■ **Source material**
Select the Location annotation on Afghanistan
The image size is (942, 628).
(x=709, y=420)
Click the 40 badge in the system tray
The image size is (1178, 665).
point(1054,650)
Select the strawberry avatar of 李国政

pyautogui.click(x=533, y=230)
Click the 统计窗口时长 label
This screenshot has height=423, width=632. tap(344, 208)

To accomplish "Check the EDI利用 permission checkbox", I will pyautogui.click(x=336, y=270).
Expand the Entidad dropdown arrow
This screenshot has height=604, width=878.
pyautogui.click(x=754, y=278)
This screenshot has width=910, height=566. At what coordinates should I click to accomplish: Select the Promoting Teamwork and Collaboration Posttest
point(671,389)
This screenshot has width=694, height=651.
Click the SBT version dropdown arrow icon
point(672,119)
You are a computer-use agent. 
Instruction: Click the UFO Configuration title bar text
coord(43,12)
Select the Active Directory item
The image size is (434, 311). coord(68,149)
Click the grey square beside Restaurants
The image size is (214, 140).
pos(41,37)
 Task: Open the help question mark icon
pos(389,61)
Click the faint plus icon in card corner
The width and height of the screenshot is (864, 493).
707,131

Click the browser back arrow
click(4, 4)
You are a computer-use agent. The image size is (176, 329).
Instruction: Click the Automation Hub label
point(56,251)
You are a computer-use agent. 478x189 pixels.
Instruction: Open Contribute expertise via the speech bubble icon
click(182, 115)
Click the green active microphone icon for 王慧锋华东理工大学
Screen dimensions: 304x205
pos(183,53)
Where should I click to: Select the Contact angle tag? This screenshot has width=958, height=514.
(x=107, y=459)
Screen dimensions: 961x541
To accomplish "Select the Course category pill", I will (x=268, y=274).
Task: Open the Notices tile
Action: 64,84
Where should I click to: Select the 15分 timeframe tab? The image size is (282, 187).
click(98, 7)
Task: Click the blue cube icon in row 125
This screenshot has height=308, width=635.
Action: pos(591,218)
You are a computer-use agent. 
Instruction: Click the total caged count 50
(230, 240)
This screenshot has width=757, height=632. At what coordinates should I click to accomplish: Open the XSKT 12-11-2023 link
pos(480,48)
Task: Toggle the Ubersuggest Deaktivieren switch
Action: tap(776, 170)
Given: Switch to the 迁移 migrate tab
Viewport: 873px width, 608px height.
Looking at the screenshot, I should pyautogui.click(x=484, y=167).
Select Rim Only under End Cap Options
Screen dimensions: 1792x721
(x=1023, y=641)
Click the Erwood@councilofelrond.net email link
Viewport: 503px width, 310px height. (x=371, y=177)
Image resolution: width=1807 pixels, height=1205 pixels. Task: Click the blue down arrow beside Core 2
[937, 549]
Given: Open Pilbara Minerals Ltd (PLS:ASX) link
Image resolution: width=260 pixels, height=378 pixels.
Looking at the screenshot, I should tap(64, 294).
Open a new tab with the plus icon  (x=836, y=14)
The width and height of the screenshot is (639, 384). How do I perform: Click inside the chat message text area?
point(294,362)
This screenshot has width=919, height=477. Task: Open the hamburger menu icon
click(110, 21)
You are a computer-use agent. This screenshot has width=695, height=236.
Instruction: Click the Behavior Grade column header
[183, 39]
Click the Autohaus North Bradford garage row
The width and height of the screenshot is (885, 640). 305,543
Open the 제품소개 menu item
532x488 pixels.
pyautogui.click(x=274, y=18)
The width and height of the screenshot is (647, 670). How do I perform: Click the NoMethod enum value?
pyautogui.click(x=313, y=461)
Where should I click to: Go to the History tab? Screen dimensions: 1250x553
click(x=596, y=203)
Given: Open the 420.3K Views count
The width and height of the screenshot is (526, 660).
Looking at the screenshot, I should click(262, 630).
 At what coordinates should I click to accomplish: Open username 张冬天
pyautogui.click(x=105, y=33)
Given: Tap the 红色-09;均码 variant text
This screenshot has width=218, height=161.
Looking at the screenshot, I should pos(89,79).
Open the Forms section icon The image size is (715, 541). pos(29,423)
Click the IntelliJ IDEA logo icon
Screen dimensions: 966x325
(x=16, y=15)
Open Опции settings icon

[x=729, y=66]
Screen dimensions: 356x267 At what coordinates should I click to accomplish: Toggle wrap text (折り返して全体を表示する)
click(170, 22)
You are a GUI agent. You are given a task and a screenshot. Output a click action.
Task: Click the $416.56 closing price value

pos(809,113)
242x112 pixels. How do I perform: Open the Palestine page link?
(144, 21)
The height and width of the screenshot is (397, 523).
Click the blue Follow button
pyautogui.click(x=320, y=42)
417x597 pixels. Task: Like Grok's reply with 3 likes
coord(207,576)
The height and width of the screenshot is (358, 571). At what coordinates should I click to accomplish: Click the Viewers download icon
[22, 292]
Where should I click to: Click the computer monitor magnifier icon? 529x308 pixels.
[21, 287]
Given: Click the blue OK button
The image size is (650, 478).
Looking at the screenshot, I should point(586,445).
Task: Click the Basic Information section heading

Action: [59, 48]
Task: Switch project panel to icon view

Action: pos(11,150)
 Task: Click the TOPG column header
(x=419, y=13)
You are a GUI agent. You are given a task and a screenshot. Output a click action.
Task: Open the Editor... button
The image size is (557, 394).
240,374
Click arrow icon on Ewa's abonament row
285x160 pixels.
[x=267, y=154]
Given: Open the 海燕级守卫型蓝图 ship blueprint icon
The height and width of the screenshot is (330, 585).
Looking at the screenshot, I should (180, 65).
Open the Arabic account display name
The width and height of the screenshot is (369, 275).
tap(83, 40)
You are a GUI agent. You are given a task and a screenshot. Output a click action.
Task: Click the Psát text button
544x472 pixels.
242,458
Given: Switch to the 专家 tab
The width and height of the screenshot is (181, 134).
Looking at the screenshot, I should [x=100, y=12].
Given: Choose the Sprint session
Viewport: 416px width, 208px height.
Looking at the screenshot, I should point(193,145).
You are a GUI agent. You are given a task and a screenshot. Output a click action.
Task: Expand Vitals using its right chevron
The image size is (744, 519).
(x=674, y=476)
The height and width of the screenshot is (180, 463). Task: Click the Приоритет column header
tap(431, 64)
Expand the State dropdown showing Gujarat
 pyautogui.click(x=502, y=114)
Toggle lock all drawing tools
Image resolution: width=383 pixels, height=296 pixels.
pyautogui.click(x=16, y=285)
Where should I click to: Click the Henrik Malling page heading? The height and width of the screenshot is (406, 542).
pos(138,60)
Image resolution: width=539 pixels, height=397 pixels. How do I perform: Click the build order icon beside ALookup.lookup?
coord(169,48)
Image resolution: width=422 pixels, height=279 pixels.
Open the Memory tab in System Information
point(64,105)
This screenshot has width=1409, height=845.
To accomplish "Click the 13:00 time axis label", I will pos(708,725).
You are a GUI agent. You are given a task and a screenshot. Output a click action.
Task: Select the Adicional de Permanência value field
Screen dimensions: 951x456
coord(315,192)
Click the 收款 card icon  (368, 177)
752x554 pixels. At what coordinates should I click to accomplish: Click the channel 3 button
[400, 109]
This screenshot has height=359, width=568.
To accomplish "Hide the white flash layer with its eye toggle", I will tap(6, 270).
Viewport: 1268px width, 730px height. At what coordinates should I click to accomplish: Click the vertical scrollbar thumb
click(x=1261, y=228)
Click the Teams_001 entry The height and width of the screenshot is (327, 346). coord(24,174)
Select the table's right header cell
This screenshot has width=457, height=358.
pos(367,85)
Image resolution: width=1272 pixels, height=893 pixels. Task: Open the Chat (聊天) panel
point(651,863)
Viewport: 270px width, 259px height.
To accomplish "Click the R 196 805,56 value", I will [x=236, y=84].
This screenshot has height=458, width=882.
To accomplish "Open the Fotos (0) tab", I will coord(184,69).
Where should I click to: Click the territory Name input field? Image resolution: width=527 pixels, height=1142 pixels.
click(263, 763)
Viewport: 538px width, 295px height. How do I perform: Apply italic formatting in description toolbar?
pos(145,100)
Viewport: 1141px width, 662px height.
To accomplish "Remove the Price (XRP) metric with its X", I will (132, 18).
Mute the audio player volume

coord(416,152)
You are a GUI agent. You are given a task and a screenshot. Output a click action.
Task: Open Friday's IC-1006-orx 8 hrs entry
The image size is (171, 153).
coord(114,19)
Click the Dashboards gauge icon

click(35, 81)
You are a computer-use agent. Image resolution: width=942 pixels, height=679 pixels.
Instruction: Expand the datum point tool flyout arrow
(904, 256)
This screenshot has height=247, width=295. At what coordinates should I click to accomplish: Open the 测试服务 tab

■ **Your assignment**
Return a word-for-word copy of the lines above from the one holding "Instruction: Open Contribute" through the one holding "Screen dimensions: 961x541", with both of them included and nothing besides.

■ **Exercise result**
Instruction: Open Contribute expertise via the speech bubble icon
click(182, 115)
Click the green active microphone icon for 王慧锋华东理工大学
Screen dimensions: 304x205
pos(183,53)
Where should I click to: Select the Contact angle tag? This screenshot has width=958, height=514.
(x=107, y=459)
Screen dimensions: 961x541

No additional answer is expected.